═══ Data to use ═══

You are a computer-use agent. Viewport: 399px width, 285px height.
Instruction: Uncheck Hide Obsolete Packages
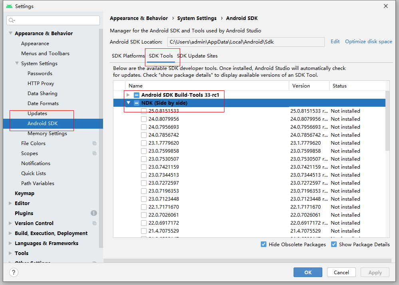[x=264, y=244]
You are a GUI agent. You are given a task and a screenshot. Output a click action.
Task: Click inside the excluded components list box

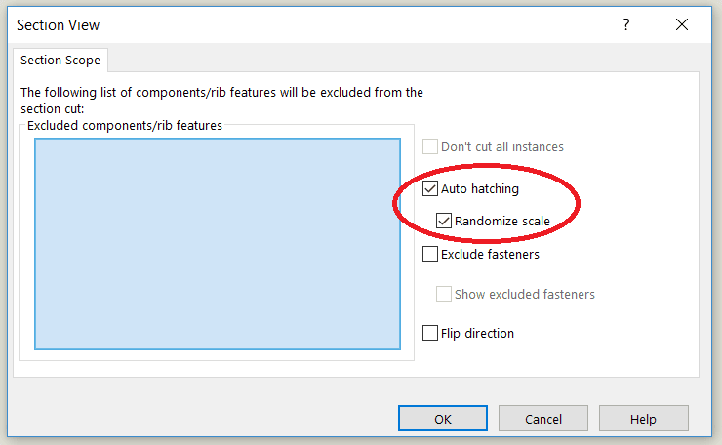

═══

**Activity:**
Repeat the material exactly and drop each image.

**Solution:**
You are a computer-use agent. Viewport: 399px width, 285px height.
Instruction: Uncheck Hide Obsolete Packages
[x=264, y=244]
You are a GUI agent. You are given a task and a screenshot. Output a click action.
Task: Click inside the excluded components list box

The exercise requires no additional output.